Six new coal projects in Xinjiang ‘unrelated to drop in imports from Australia’
Published: Jan 07, 2021 10:05 PM

Photo taken on Dec. 22, 2020 shows a thermal coal yard of Huanghua Port in Cangzhou City, north China's Hebei Province. Huanghua Port, one of the key ports for thermal coal transportation in China, has stepped up its turnover rate since this December. A daily average of 500,000 tonnes of thermal coal is loaded to ships at the port now to quench the thirst for coal-fired power generation in southern parts of the country. (Xinhua/Wang Min)

China's energy administrators have announced the approval of six construction projects for coal development bases, and the move has little to do with the drop in coal imports form Australia, industry insiders told the Global Times Thursday.

The projects were approved last week and are all located in Northwest China's Xinjiang Uygur Autonomous Region, according to a notice released by China's National Energy Administration (NEA) on its website on Wednesday.

With a total investment of 7.998 billion yuan ($1.237 billion), the six projects are expected to jointly produce 15.3 million tons of coal per year, read the notice.

The projects were authorized amid declining supplies from overseas countries including Australia, but they actually have little to do with the import reduction, said coal industry expert Pan Weier, a former official of China's State Administration for Coal Mine Safety.

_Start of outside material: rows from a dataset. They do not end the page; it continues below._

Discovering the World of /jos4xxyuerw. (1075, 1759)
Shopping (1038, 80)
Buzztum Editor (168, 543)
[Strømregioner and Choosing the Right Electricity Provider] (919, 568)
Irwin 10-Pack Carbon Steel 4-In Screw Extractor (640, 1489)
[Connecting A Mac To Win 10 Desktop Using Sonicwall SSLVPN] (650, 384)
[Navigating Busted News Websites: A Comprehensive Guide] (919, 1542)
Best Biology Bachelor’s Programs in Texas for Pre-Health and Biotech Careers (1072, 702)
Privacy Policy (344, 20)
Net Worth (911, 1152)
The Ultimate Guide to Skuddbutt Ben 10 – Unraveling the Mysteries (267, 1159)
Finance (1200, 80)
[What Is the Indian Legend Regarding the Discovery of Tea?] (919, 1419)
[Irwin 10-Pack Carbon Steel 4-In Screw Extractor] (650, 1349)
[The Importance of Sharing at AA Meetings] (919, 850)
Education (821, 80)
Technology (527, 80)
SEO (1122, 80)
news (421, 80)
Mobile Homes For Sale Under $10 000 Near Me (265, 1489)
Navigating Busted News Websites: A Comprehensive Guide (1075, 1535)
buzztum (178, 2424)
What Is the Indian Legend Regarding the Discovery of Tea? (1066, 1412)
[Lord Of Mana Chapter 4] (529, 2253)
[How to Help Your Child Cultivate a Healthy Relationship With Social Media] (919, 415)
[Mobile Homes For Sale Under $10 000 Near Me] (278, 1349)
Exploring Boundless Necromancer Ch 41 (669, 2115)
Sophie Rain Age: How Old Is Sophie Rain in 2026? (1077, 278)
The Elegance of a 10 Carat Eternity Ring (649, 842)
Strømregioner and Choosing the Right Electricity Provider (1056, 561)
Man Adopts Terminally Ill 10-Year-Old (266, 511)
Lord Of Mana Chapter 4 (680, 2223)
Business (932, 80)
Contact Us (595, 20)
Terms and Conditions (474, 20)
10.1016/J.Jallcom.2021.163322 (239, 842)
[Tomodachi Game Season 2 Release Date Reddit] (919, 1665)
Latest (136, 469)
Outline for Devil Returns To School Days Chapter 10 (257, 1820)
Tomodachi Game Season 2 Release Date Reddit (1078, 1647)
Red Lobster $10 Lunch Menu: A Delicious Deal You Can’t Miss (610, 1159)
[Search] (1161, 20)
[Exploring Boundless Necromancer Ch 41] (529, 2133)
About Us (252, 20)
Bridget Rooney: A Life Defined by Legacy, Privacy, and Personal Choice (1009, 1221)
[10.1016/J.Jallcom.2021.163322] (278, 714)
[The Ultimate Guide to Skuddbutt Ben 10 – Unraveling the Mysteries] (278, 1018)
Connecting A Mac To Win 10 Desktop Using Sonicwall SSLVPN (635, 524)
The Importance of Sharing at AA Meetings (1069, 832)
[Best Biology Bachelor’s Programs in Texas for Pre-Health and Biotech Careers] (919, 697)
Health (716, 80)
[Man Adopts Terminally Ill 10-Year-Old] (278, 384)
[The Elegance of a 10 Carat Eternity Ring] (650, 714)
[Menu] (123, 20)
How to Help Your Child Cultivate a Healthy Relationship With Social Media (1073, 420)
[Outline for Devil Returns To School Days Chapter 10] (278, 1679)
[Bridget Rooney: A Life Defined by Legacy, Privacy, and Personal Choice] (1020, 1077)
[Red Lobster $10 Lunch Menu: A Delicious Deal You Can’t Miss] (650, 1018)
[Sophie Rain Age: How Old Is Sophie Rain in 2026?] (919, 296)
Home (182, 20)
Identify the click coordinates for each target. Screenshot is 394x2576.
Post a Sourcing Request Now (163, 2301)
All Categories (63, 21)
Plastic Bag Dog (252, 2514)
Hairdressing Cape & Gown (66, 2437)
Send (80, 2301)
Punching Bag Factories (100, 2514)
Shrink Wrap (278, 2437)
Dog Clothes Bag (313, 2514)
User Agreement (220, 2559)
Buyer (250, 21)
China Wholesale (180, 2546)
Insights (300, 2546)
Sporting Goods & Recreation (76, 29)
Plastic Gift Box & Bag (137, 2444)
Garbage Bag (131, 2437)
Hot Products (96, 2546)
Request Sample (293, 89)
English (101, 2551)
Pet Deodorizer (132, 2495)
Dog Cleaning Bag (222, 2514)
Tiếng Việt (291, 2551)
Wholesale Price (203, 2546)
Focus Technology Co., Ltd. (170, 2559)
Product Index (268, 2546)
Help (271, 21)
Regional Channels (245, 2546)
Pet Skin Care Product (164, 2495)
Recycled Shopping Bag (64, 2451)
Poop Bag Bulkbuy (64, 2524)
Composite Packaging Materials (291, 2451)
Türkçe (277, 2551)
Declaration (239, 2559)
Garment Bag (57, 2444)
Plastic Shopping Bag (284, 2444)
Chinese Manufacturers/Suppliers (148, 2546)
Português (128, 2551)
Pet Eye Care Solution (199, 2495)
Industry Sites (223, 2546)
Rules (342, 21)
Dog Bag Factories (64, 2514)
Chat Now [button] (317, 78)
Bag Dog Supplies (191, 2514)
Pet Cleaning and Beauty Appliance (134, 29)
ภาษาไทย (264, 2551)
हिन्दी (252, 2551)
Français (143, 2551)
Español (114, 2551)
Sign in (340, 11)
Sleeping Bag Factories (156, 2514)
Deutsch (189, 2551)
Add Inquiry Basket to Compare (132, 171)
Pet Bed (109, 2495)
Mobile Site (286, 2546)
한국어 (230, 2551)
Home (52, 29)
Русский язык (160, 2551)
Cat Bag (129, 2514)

"Unlike import-dependent petroleum, China is basically self-sufficient in terms of coal resources," Pan told the Global Times on Thursday. "The import decreases from Australia or other countries won't cause a shortage in China's domestic market."

China produced 3.48 billion tons of raw coal in the first 11 months of 2020, according to data released by the National Bureau of Statistics.

Australia's coal is far less important to China than some may think, analysts said. It exported some 75 million tons of coal to China in 2019, according to data from industry website The amount accounted for just 2 percent of China's coal consumption, and "is not worth mentioning at all," said Lin Boqiang, director of the China Center for Energy Economics Research at Xiamen University.

Including the latest batch of six, the authorities approved 22 coal mining projects in 2020, with a total annual production of 42.6 million tons, according to information on the NEA's website. Twenty of these projects are in Xinjiang, which is reportedly China's fourth-largest coal-producing area after Inner Mongolia, Shanxi and Shaanxi provinces.

There is likely to be a tight balance of coal supply and demand in 2021, as the global economic recovery from the COVID-19 pandemic will drive growth in coal consumption, the China National Coal Association estimated in December 2020.